18. The computer-implemented method according to claim 1 or 2, the method comprising: At the processor, sparsity is applied to the plurality of coefficient groups; At the processor, the coefficient group is compressed according to a compression scheme registered with the coefficient group; as well as The compressed set of coefficients is stored in memory for subsequent use in a neural network implemented in hardware at a neural network accelerator.

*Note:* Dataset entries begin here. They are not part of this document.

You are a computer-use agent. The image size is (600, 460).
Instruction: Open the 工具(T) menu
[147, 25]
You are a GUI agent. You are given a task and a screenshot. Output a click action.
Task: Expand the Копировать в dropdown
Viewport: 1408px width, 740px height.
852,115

19. A data processing system for compressing a set of coefficients for subsequent use in a neural network, the set of coefficients comprising a plurality of non-zero coefficients, the data processing system comprising: A pruning logic is configured to apply sparsity to multiple coefficient groups of the coefficient set, each coefficient group comprising a predefined number of coefficients, wherein each coefficient group comprises one or more subsets of coefficients from the coefficient set. n There are coefficients, and each subset of coefficients includes m There are coefficients, among which m Greater than 1 and n for m Integer multiples of, and where applying sparsity to the coefficient group includes setting each coefficient in the group to zero; Compression logic, configured to compress the plurality of coefficient groups that have been applied sparsity by compressing one or more subsets of coefficients included in each of the plurality of coefficient groups, according to a compression scheme registered with the plurality of coefficient groups, wherein each of the subsets of coefficients to be compressed includes... m A set of zero coefficients is used to represent each coefficient group by an integer number of one or more compressed values; as well as A memory configured to store compressed sets of coefficients for subsequent use in a neural network.

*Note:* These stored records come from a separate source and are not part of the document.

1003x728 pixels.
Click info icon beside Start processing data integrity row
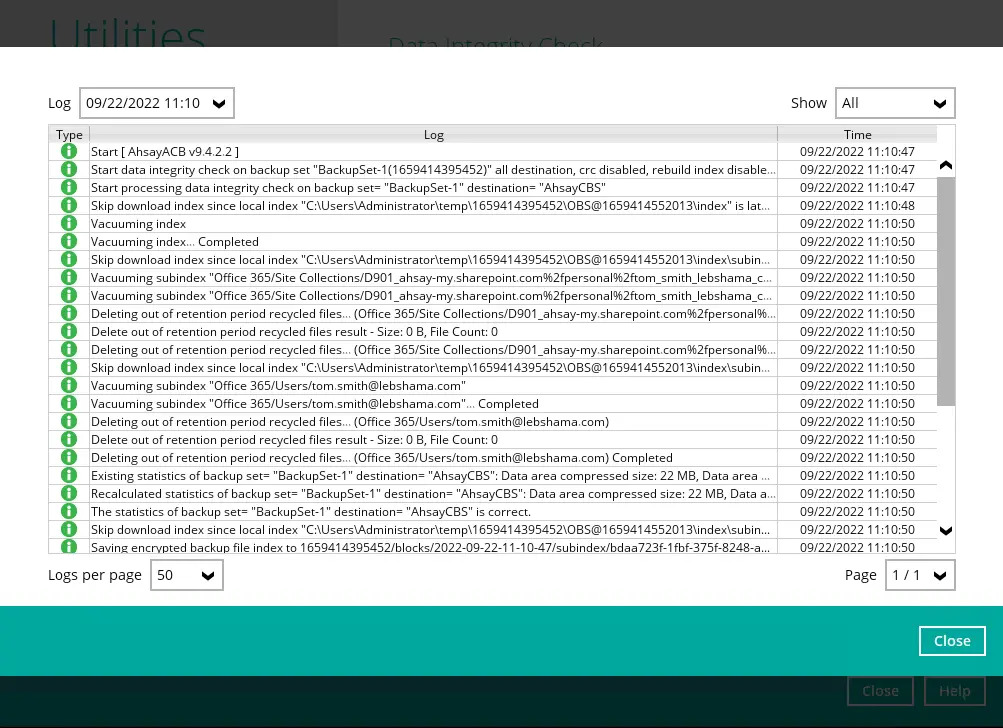[x=69, y=188]
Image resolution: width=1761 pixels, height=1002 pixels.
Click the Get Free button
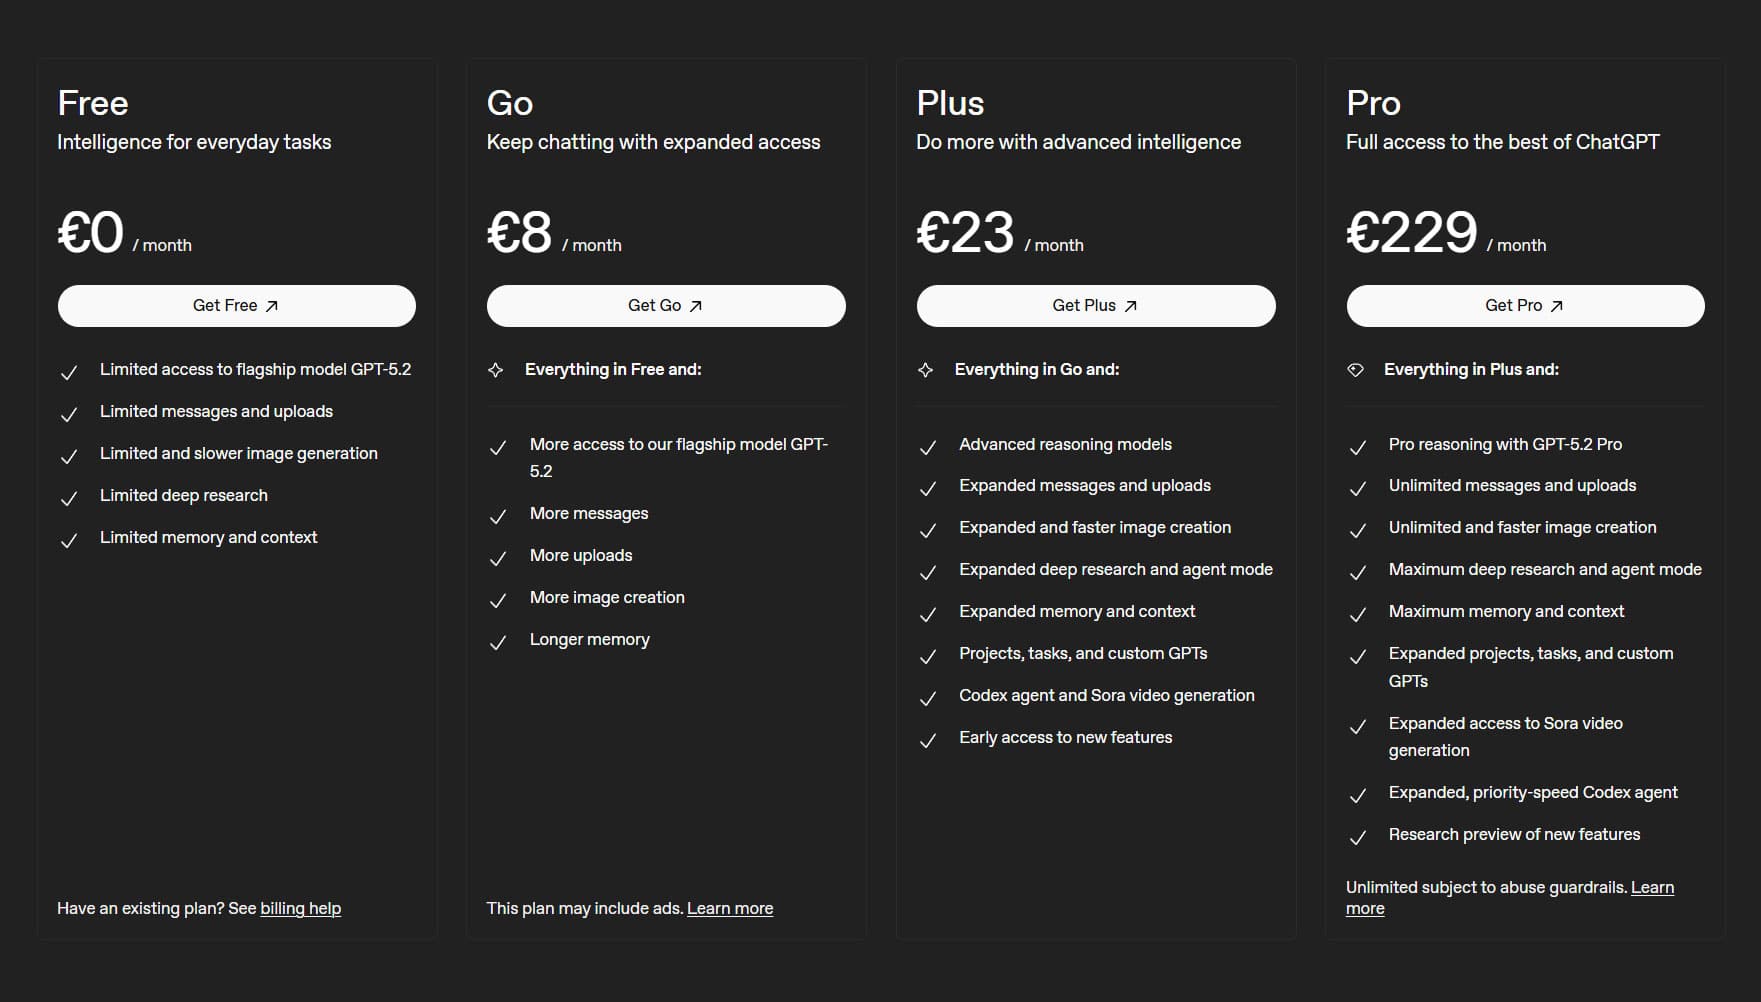click(x=236, y=306)
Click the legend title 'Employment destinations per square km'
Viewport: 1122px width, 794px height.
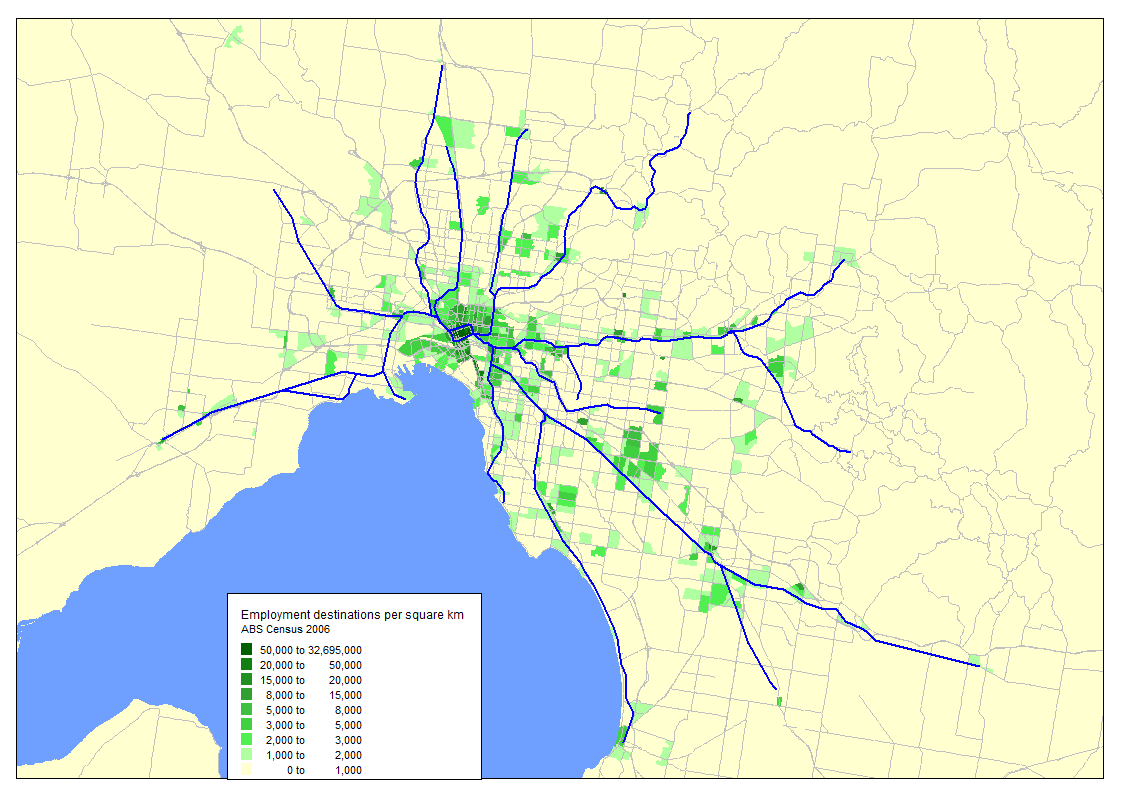tap(353, 614)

20. A non-transitory computer-readable storage medium storing computer-readable instructions thereon, the computer-readable instructions, when executed at a computer system, causing the computer system to perform a method for compressing a set of coefficients for subsequent use in a neural network, the set of coefficients comprising a plurality of non-zero coefficients, the method comprising: Sparsity is applied to multiple coefficient groups of the coefficient set, each coefficient group comprising a predefined number of coefficients, wherein each coefficient group comprises one or more subsets of coefficients from the coefficient set. n There are coefficients, and each subset of coefficients includes m There are coefficients, among which m Greater than 1 and n for m Integer multiples of, and where applying sparsity to the coefficient group includes setting each coefficient in the group to zero; According to a compression scheme registered with the plurality of coefficient groups, the plurality of coefficient groups that have been applied to sparsity are compressed by compressing the one or more subsets of coefficients included in each of the plurality of coefficient groups, wherein each of the subsets of coefficients to be compressed includes m A set of zero coefficients is used to represent each coefficient group by an integer number of one or more compressed values; as well as The compressed coefficient set is stored in memory for later use in the neural network.